According to the court information filed this week, authorities were dispatched to the facility late last month (July 24) regarding an inmate possibly concealing contraband.
After a field test on the discovered “white powdery substance” came back positive for meth, Independence County Sheriff’s Deputy Johnny Byler questioned the inmate, identified as Carrie A. Gill, 37, as to how she received the drug, which was discovered by jail staff in a small container by Gill’s sink.
Gill told Byler she got the drug while doing community service work at Dry Run in the Ruddell Township of the county.
But after Byler noted Gill had only been arrested the afternoon before (July 23) and therefore couldn’t be on community service, the inmate “…quickly changed her story and began crying,” telling Byler she “…wasn’t sure how the methamphetamine got in her cell,” according to the affidavit of probable cause for arrest.
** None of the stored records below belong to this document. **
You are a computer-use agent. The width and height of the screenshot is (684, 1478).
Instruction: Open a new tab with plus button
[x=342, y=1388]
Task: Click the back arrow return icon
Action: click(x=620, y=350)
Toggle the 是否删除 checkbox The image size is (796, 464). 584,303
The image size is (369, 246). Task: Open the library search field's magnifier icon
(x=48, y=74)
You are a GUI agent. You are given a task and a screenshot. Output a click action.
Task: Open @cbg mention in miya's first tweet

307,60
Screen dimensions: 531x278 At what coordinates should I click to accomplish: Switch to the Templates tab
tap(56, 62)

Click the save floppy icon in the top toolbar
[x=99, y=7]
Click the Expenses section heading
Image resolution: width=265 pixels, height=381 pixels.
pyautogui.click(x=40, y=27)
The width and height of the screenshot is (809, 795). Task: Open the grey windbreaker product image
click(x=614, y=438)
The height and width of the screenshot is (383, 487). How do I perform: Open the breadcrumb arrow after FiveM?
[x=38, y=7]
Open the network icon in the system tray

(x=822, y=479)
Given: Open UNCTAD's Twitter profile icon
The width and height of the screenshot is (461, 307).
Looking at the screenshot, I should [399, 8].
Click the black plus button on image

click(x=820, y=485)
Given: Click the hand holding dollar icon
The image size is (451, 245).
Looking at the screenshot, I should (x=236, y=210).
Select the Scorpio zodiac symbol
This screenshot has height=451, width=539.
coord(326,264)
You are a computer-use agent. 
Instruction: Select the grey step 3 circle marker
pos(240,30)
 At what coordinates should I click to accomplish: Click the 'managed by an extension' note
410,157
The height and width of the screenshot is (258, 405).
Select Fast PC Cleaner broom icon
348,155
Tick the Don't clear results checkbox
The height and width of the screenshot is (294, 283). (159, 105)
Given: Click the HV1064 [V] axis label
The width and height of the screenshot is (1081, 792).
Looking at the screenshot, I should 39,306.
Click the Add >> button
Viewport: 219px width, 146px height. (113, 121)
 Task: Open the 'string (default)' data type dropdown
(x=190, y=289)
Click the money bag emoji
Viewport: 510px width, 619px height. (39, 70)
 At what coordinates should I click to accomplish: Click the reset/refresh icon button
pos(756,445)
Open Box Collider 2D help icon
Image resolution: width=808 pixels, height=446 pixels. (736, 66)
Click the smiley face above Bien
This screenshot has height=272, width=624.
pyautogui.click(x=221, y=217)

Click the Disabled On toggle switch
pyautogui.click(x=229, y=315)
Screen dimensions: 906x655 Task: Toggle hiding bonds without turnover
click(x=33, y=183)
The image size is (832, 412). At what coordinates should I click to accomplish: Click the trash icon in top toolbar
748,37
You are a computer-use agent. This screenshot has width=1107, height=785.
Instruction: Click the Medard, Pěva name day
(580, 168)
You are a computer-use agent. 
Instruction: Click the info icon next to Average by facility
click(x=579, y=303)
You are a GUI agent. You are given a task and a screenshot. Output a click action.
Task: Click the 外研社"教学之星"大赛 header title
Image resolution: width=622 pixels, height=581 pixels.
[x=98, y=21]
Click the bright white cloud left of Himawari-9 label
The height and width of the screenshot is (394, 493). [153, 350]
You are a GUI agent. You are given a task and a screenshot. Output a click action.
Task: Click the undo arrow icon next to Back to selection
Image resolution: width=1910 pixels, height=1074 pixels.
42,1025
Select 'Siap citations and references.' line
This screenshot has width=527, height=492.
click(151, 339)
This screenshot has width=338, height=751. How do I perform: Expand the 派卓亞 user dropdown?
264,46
Gill was initially booked in the facility on a charge of resisting arrest and had also been placed on hold for a parole and probation felony, according to the sheriff’s department. She has also now been charged as a habitual offender and faces a new felony charge of possession of a controlled substance along with a felony charge of furnishing, possessing, or using prohibited articles
Her bond on the new charges was set at $10,000.